======== EXERCISE DATA

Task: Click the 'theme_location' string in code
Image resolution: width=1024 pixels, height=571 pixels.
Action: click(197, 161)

================
======== EXERCISE DATA

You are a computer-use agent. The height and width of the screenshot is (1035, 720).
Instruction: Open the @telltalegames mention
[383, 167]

================
======== EXERCISE DATA

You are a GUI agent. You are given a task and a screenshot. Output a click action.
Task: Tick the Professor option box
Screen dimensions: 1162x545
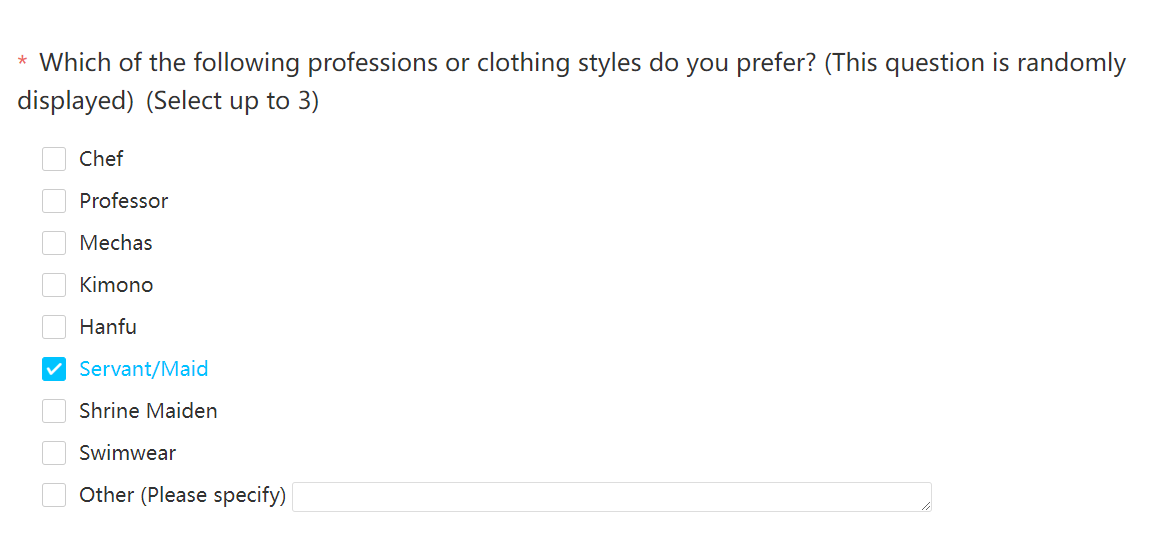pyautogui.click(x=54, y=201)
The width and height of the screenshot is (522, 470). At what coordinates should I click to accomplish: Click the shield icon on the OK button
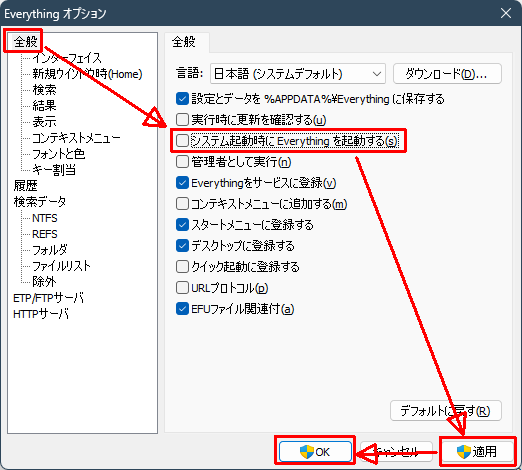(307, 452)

================

WORK ITEM. Whenever the word "agent" shows up in a line of the entries, list that line.

OUTPUT FOR THIS EXERCISE.
You are a computer-use agent. The height and width of the screenshot is (1035, 720).
You are a GUI agent. You are given a task and a screenshot. Output a click action.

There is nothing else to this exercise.